Friday, September 5th, 2008

San Jose Mercury News (CA)


June 1, 2000
Section: Local
Edition: Morning Final
Page: 1B

NURSING-HOME NIGHTMARE REVEALS MAJOR NEGLECT, AGEISM
SUE HUTCHISON column

WHEN Kathy Case thinks back on the way the nightmare started more than two years ago, she's still amazed to remember that she never saw it coming. And once it started, she had no idea how to stop it.
Case's 78-year-old mother, Josephine, had just had back surgery, and her doctor referred her to the Guardian convalescent home in Los Gatos. Josephine had always been a real live wire, even into her 70s, so Kathy was confident she would be fine.

"My mother had come through the surgery with flying colors, and this place was so nice," Case said. "I mean, it had hardwood floors and lots of sun and you could bring pets and visit whenever you wanted to. I thought we were so lucky when my mom got in off the waiting list in December."

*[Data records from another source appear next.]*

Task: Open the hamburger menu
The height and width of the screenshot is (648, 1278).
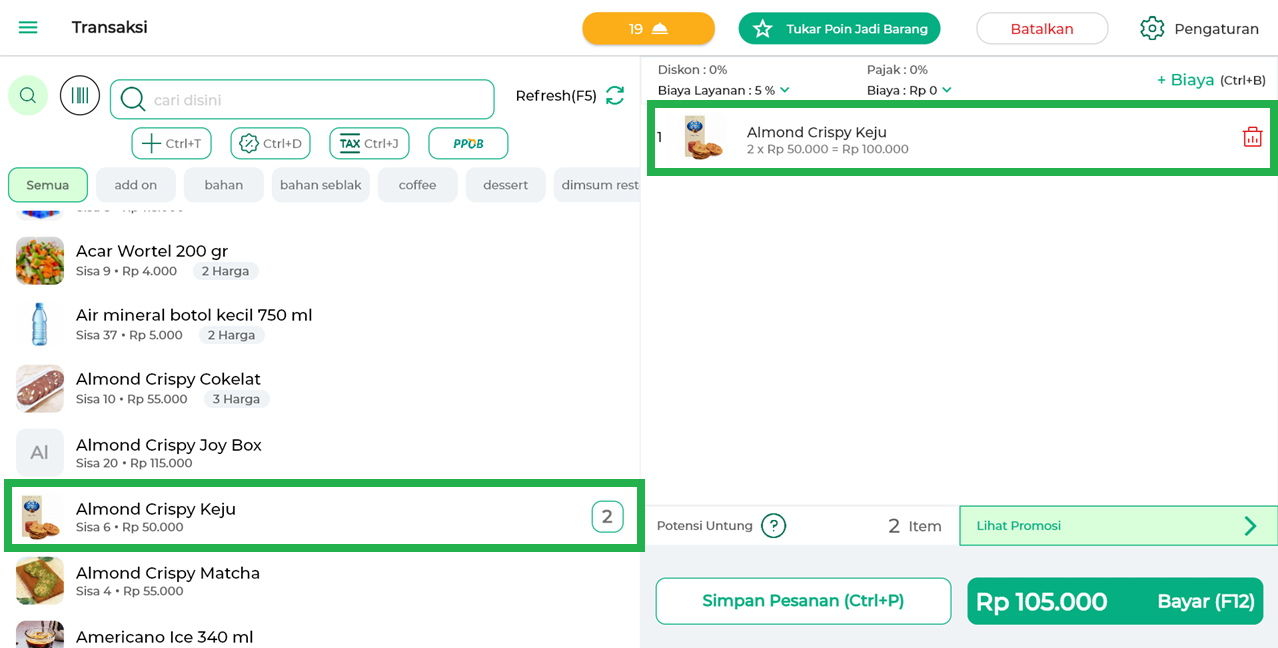Action: (x=28, y=27)
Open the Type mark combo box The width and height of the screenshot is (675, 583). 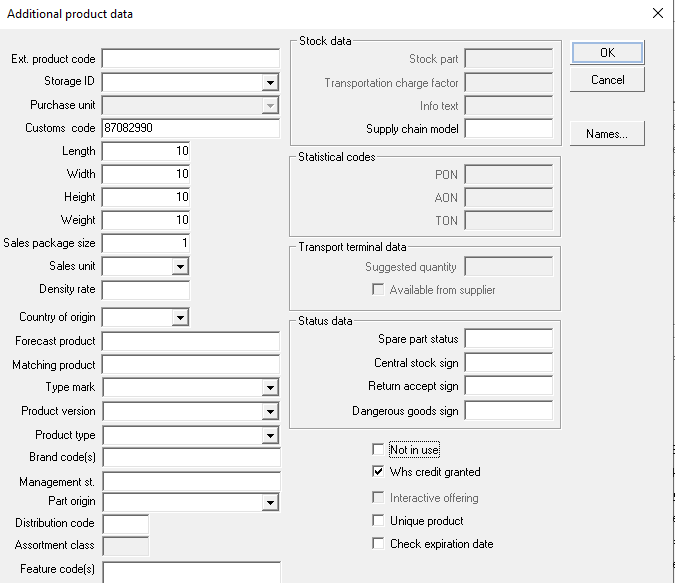[270, 388]
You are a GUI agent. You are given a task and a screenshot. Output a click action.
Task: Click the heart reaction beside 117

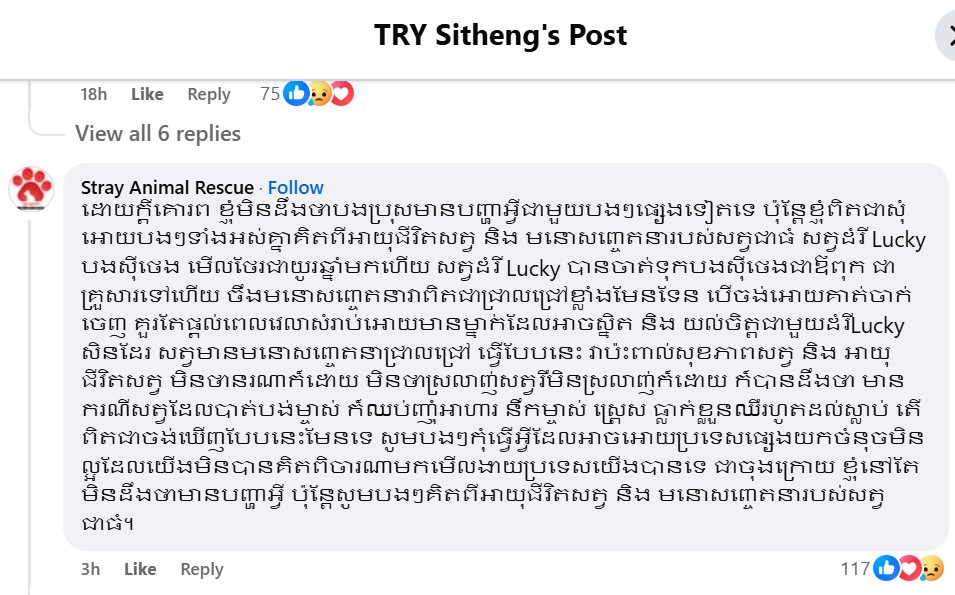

Then everything started to fall apart. The dates are fixed in Case's mind because she watched her mother deteriorate and die over the 1997 Christmas season.
It was Christmas Eve when Case began to suspect her mother was starving to death. On Dec. 26, she found out her mother had a huge bedsore. On Dec. 28, Case came to visit in the morning and was horrified to see a large swelling on her mother's face. When she insisted that a nurse call a doctor on the weekend shift, the doctor refused to speak to her.

"The doctor told the nurse if I was so concerned I should call 911," Case said. "Even though I was there all the time, I never actually saw a doctor. Never. I was constantly asking what was going on, why she was so sick. They just treated me like a paranoid daughter."

Case did call 911. And when her mother was readmitted to Good Samaritan Hospital, only a few weeks after she'd left, she was suffering from malnutrition, a staph infection, dehydration and pneumonia.

"She went into the ICU, and she never came out," Case said. "The whole time I was thinking, how could this have happened? I felt so helpless. No one would listen to me. I had no idea where else to go. There was nowhere else to go."

Case can take some comfort that what happened to her mother helped shut down the Guardian nursing home in Los Gatos and another one in San Jose. When the Guardian chain agreed to sell or close the two homes and pleaded no contest to charges of elder abuse and neglect in Santa Clara County Superior Court last week, it made national history. Never before had prosecutors resorted to filing criminal charges to force a convalescent home chain to take decent care of its patients.
It's about time. Last week's no-contest plea might have been the first step toward obliterating the stereotype of the nursing home that warehouses and ignores patients, waiting for them to die. It might have been the most promising sign yet that families who have someone they love in a nursing home will not be forced to stand by and watch as the people who took care of them all their lives are neglected to death.

The demise of Josephine Case plays into the worst fears of every son or daughter who is faced with trusting an invalid parent to the care of a nursinghome. As Kathy's sister, Casey Savaso, put it, "What does this kind of treatment say about what you're worth in this country once you reach a certain age?"
Kathy Case still cannot reconcile the image of her mother lying unconscious in the intensive care unit with the woman who had been full of energy right up until the time of her surgery.

"She was the kind of mom who all my other friends would turn to when we were growing up," Case said. "She took care of everyone, and she was so much fun. It was amazing how many of my childhood friends came to her funeral."

Two of Josephine's nurses from Good Samaritan also came to her funeral. They had only known her for a week, but they had become devoted to her.
It's too bad they didn't work at Guardian.